Vegetable Upma Recipe
Yeah!!!!… My paternal grandmother used to cook a mean one…. She knew that I liked her upma and whenever we visited her town (she lived in a small village near Tirupathi Andhra Pradesh) the next morning breakfast was always Vegetable Upma, without fail.
The first serving of this dish is eaten either plain or with pickles and the second serving with curd / yogurt. Don’t ask me why curd, that’s the way it has been in many a households in AP.
The reason it is called vegetable upma is because along with the main ingredient semolina this dish contains loads of veggies – a medley of carrots, peas, potatoes, capsicums and beans. I personally like the vegetable version of upma but my wife hates it – her likes are rather simple – no veggies one. Plain upma with some roasted peanuts and the morning tea – and she’s happy.
As this dish is not fried not baked in fat – it is consider to be a wholesome healthy dish – a stalwart in the South Indian bastion of breakfast dishes exported to all of India and abroad. It is also known commonly as rava upma. Kids love it with a sprinkle of sugar. Great way to make them eat veggies.

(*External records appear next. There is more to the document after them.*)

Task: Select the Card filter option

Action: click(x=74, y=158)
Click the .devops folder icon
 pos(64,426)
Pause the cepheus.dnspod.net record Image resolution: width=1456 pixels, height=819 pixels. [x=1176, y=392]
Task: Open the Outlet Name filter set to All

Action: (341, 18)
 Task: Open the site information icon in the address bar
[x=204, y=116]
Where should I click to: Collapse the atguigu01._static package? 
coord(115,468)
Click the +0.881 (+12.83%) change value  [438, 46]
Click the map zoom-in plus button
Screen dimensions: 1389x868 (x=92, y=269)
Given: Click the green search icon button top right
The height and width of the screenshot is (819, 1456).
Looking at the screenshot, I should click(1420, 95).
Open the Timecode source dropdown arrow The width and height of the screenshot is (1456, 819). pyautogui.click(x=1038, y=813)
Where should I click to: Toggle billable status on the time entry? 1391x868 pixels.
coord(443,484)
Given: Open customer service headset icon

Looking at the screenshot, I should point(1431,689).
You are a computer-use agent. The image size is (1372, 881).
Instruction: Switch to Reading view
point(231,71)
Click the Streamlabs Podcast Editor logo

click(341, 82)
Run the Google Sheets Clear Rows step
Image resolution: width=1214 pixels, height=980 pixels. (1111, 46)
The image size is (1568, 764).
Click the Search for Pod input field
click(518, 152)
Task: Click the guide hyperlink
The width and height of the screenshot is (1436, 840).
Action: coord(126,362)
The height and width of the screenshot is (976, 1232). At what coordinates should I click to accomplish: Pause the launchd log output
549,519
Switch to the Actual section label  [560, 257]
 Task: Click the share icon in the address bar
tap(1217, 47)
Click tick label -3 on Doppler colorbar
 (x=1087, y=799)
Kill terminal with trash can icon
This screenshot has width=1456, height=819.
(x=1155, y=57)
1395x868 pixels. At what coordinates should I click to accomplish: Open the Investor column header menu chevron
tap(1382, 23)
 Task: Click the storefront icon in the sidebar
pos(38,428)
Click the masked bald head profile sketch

Here, in India we get two kinds of semolina – the normal one and the larger than normal ones which are called bensi rava. Use the smaller roasted variety to make this dish.
And we also have the option to control the consistency of this dish – If you like a soft mushy texture, remove it from the pan when it is all comes together and if you like the dryer version continue cooking and stirring till you have the consistency you that like..
Enjoy this dish with a piping hot Filter Coffee!!!!
Vegetable Upma Recipe
Nutritional Value: 336 Calories / Serving Fat 50 cal Carbs 235 cal Protein 51 cal
- 1 ½ cup Roasted Semolina/Rava
- ¼ cup Roasted Peanuts
- 1 Cup Carrot Diced
- ¾ Cup Fresh Peas soaked in water
- 4 Cups Water
- ½ tsp Mustard
- ½ tsp Jeera
- 2 no’s Green Chillies
- 1 Onion Finely Diced
- ½ tsp Ginger Grated
- 3 to 4 Curry Leaves
- Salt as per taste
How to Make Vegetable Upma Recipe….?
Take a deep pan and heat the oil.
Put all the items in the list for tempering and fry them for minute or so.
Now put the water and let it come to boil.
As the water come to boil add the rava and stir it continuously, so that there are no lumps formed.
Once the water evaporates switch of the flamed/heat and let it cool for around 5 to 10 minutes.
Serve it with coconut chutney or any favourite pickle.
Notes: Ratio of water is for every cup of rava have taken 2 ¾ cups of water. One can choose to put tomato, in my house they do not like it so have not put. One can increase the no. of green chillies as per their requirement.